213話 火砲烈刀
「ツ……ツキコさんっ。お昼、ご一緒してもいいですか!」
歴史の講義を終えて指定の制服を纏う学生らが教室を出ていく中、ミサは意を決して声をかけた。
ローン学園では朝から二つの講義を行うとちょうど昼時であり、大抵の人は学園内に二つある大食堂のどちらかへ昼食を取りに向かう。
だが、彼女はその通例に従わず、いつも適当な場所を探して一人で過ごす人だった。
「……」
「あ、の。わ、たしっ、ずっとツキコさんとお話しがしたいと思っていて……」
直視できないような美しい少女であった。
ユガミツキコは、既にローン学園に咲き誇る高嶺の花だ。
冬期の終わり頃から突然学園に姿を見せるようになった彼女は、もちろんその肩にかかる称号が主な理由だが、その麗しい見目もあってか男女ともに学園中の注目を寄せる対象となっていた。
特に、女子生徒からの黄色い声は絶えない。
他にも指定制服を好まず私服で通う者もいるのだが、彼女はいつも男性用のかっちりとした紳士服を着て、勉学のため学園に通う戦いを本業とする者と同じように刀という武器を腰にしている。

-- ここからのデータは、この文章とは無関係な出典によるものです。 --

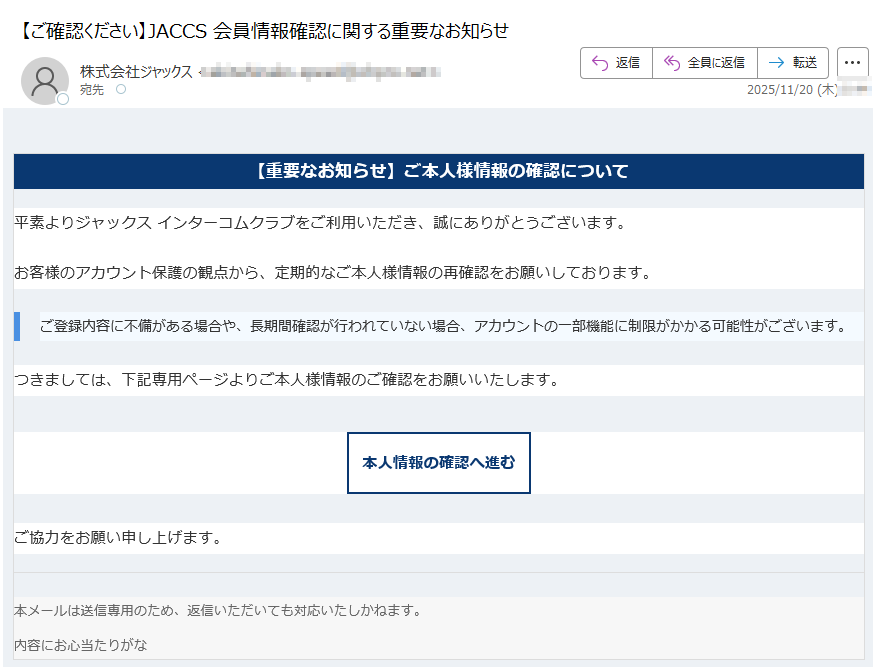Click the sender's profile avatar
This screenshot has width=873, height=667.
(x=44, y=81)
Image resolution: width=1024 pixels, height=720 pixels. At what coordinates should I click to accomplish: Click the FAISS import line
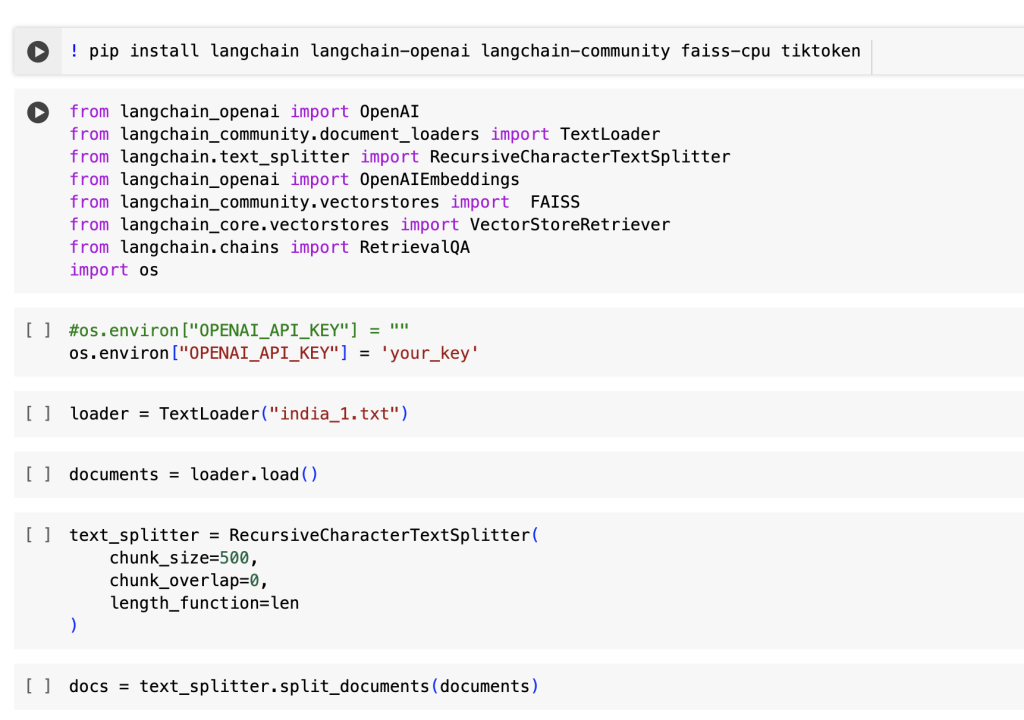coord(324,202)
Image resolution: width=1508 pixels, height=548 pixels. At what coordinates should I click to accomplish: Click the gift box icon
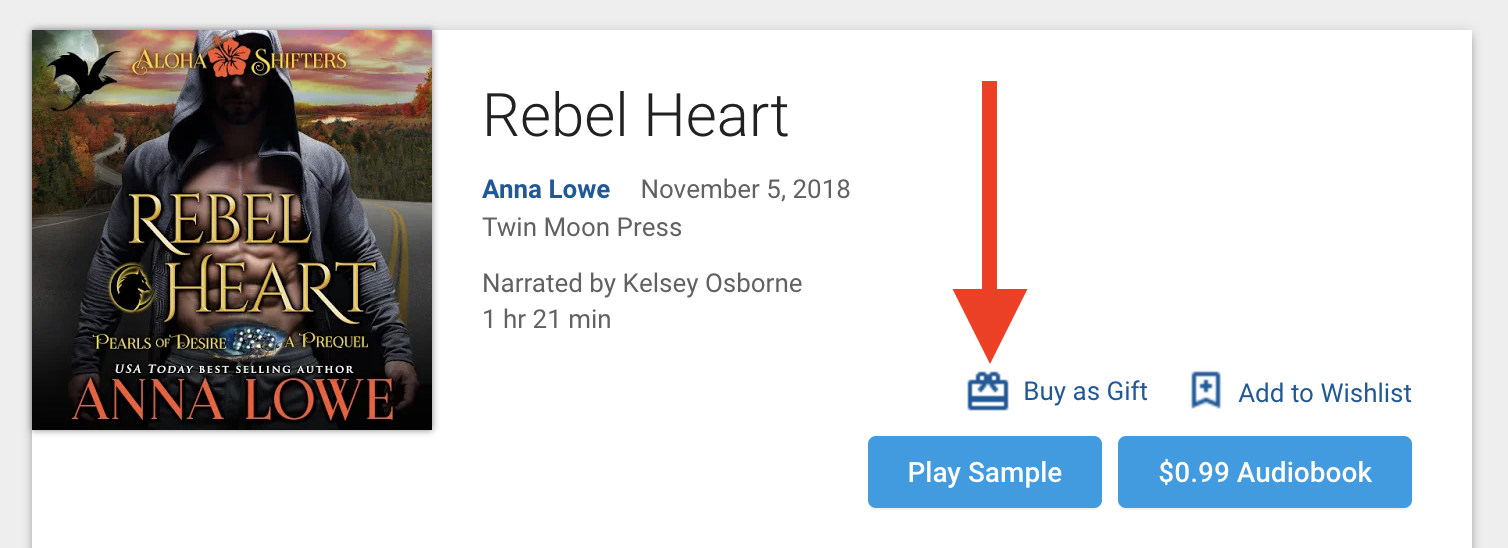(988, 391)
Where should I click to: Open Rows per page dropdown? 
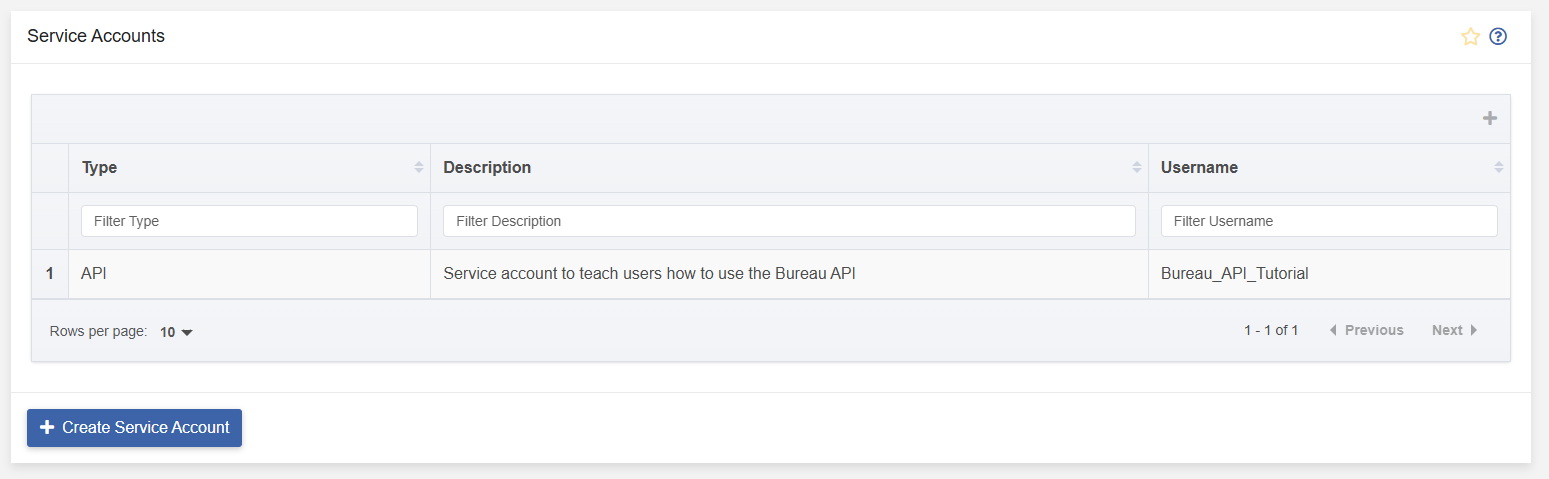pyautogui.click(x=176, y=332)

言動もまるで男のようで、そして男よりもずっと強い。その一見矛盾するかに思える美しい男らしさが思春期の女には堪らなかった。眉目秀麗と言うのは本来男性に向けた言葉だが、ユガミツキコという人間はむしろそちらが合っているだろう。
ミサも彼女の魅力にヤられてしまった一人だ。
「ああ、いいぞ」
思いがけない返答にミサは舞い上がった。ユガミツキコは一瞬考える素振りを見せたものの、殆ど快諾したのだから。

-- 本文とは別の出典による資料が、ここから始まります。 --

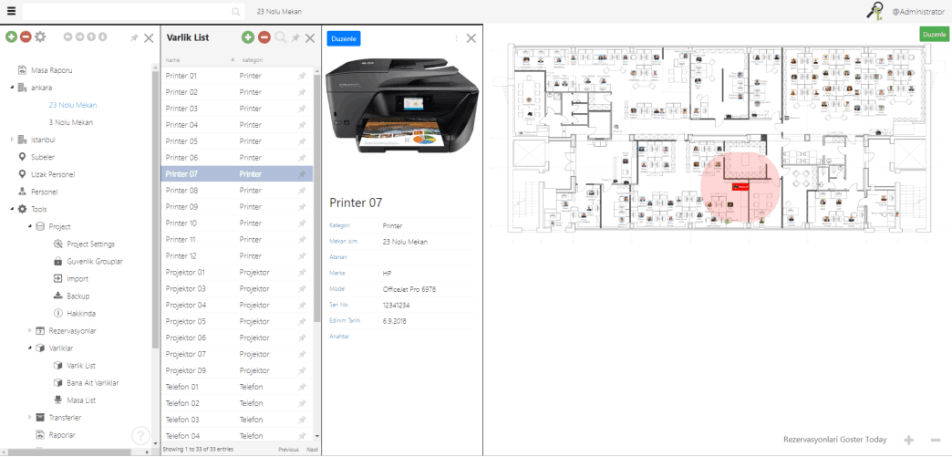Click the red remove icon in Varlik List header

click(264, 37)
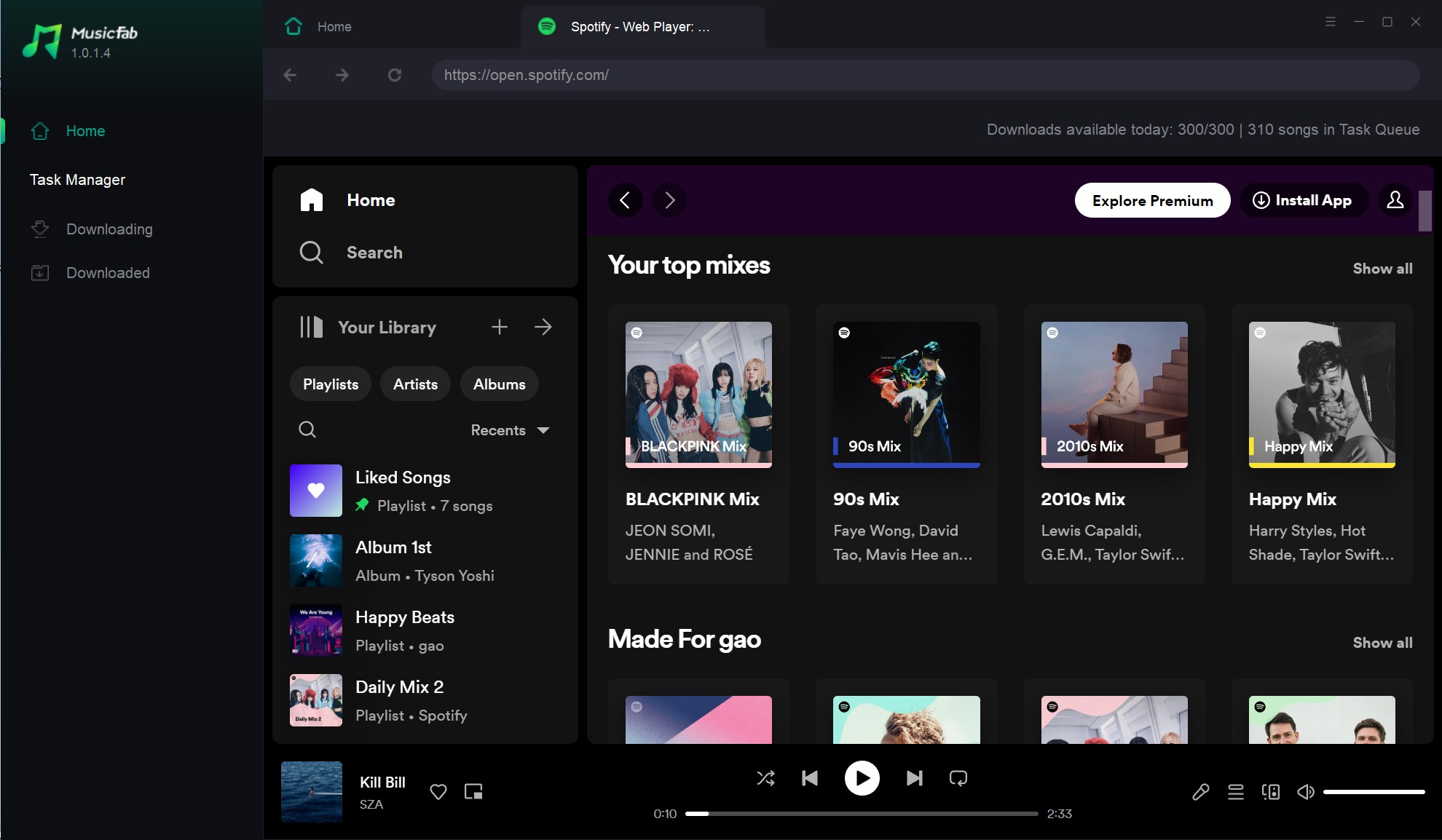Filter library by Artists
Screen dimensions: 1442x840
[x=415, y=384]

「やっ……やった! あの、友達も一緒で大丈夫でしょうか!」
「構わない」
「は、はい!」
ミサは高鳴る鼓動を必死に抑えながら、教室の出入り口から見つめていた馴染みの友人達に手を振った。
大食堂は大勢の生徒でごった返していて空いている席は少なかったが、彼らはツキコに気付くなり全員が座れるよう詰めてくれた。ミサは実に気分が良かった。
「ねえ、確か『遠征組』が帰ってくるのって今日だったよね。〝通り名持ち〟様達はもう港に着いてるのかなぁ」
「次の講義までに見に行ってみる?」
「いや無理でしょ。いくら同じ学園区画でも遠すぎるわ」
「じゃあサボる!」
「やめときなー」
いつもと同じ他愛のない会話にも、高嶺の花を添えると自然と声色が高くなる。
ユガミツキコの昼食は、いつもの如く家から持ってきたらしい弁当だ。彼女が弁当持参なのは以前から知っていたが実際に見るのは初めてで、色合いのバランスは良いが、まるで片手だけで作ったかのように下手な料理だった。
これなら、食堂の一流の料理人が作るものを食べたほうがずっと良いだろうにとミサは考えた。
「それ、ツキコさんが作ったんですか!?」
「違う」
「へ、へえー。あの、美味しい、んですか?」
「いや、そんなに」
「そうですかー。あ、あはははは……」
ツキコは食事中の間も手にあるソレを見つめている。
授業中の時もそうだ、彼女は手が空いている時は常に、平たく丸い形状の不思議な道具を凝視していた。
立体的な光を投射していて、隣で見てもそれがどんな用途のものなのかミサにはさっぱりだった。
もっとよく見てみると、街の構造のようにも思える模様の中を動く赤い光があり、どうやらツキコはその光を目で追っているようであった。
と、ツキコがミサの視線に気づいて、口の端を上げてみせた。初めて見る、ツキコの細やかな笑顔だった。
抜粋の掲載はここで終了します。